Ilgen, M., & Moos, R. (2005). Deterioration following alcohol-use disorder treatment in Project MATCH. Journal of Studies on Alcohol, 66, 517–25.
 
Kelly, J. F., & White, W. L. (Eds.) (2011). Addiction recovery management: Theory, science, and practice. New York, NY: Springer Science. 
 
McLellan, A. T., Lewis, D. C., O’Brien, C. P., & Kleber, H. D. (2000). Drug dependence, a chronic medical illness: Implications for treatment, insurance, and outcomes evaluation. Journal of the American Medical Association, 284(13), 1689–95.
 
Moos, R. H. (2005). Iatrogenic effects of psychosocial interventions for substance use disorders: Prevalence, predictors, prevention.

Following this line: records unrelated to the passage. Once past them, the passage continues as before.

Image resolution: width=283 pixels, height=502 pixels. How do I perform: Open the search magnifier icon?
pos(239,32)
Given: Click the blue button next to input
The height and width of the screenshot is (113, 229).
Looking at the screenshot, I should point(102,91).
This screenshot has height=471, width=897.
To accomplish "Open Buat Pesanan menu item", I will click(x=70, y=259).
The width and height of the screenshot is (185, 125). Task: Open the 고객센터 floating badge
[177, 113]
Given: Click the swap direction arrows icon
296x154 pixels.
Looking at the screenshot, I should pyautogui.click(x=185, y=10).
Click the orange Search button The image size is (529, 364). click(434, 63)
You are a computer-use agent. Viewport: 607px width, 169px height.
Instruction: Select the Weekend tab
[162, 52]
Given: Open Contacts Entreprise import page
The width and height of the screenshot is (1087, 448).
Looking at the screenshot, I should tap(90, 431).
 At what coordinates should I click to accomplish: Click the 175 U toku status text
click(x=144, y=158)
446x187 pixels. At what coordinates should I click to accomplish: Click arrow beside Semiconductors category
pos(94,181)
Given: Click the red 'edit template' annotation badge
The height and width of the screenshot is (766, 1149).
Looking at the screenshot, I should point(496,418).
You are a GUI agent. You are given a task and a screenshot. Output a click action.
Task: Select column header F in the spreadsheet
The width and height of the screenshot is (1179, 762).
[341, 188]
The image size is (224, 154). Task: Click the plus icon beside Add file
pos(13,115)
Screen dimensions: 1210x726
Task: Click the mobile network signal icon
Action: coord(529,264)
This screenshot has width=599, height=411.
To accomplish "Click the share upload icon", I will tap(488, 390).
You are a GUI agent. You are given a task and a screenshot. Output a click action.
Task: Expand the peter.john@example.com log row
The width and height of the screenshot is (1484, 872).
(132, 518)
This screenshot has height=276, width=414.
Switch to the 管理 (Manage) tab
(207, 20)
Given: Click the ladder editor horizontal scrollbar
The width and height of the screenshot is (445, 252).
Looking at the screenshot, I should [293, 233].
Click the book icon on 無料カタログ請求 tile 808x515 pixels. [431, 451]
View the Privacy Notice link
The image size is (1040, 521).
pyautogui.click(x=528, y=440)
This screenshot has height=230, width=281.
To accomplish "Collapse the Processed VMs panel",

Addiction, 100(5), 595–604.
 
White, W. L. (1998). Slaying the dragon: The history of addiction treatment and recovery in America. Bloomington, IL: Chestnut Health Systems.  
 
White, W. L. (2008a). Toward a philosophy of choice: A new era of addiction treatment. Counselor, 9(1), 38–43.
 
White, W. L. (2008b). Recovery management and recovery-oriented systems of care: Scientific rationale and promising practices. Pittsburgh, PA: Northeast Addiction Technology Transfer Center, Great Lakes Addiction Technology Transfer Center, Philadelphia Department of Behavioral Health & Mental Retardation Services 
 
White, W. L. & Kleber, H. D. (2008) Preventing harm in the name of help: A guide for addiction professionals. Counselor, 9(6), 10–7.